No "BBB" mais errado de todos os tempos, quem perde a prova é premiado

Reprodução/TvGlobo
Rodrigo, o primeiro eliminado da prova do líder, ganhou o direito de indicar alguém para o paredão Imagem: Reprodução/TvGlobo
Mauricio Stycer

Mauricio Stycer

É jornalista desde 1986. Repórter e crítico do UOL, autor de um blog que trata da alta à baixa cultura, do esporte à vida nas grandes cidades, sempre que possível com humor.

Colunista do UOL

2019-03-22T00:12:37

22/03/2019 00h12

A prova do líder realizada nesta quinta-feira (21) vai merecer um capítulo especial na história do "BBB19". Entre as dezenas de erros já cometidos nesta edição, a ideia de premiar os perdedores da disputa vai ocupar um lugar de honra na galeria de absurdos.

Alan se tornou o novo líder da casa, após mostrar habilidade no arremesso de uma bolinha no jardim da casa mais vigiada do Brasil. Já Rodrigo, Rizia, Gabriela e Hariany, que tiveram os piores desempenhos, ganharam vantagens importantes no jogo.

Tiago Leifert avisou no início da disputa que haveria "consequências" para os primeiros quatro eliminados. Mas ninguém poderia imaginar que estes efeitos seriam tão bons.

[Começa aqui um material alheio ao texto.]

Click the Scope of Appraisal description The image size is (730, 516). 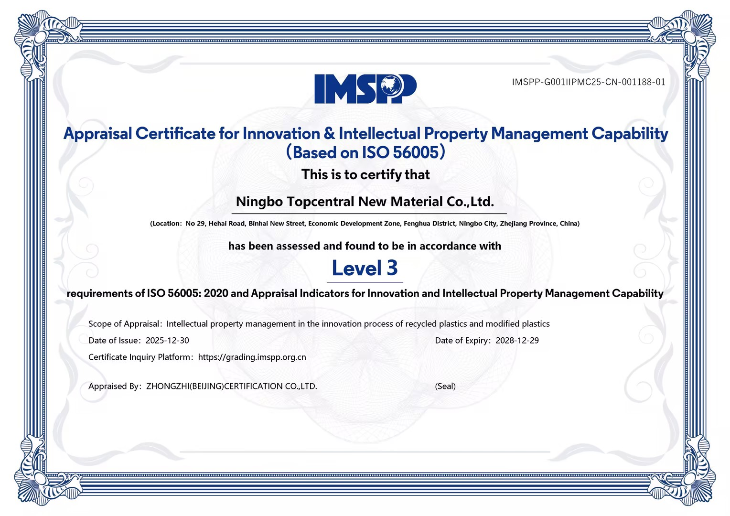pos(358,324)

Quem errou mais, se deu bem.

Rodrigo ganhou a vantagem de indicar alguém diretamente para o paredão. Rízia terá o poder de vetar alguém da prova do anjo. Gabriela ganhou a possibilidade de anular a decisão do anjo no domingo. Hariany ganhou o direito de colocar um colega no Tá com Nada (e ela já escolheu Rodrigo).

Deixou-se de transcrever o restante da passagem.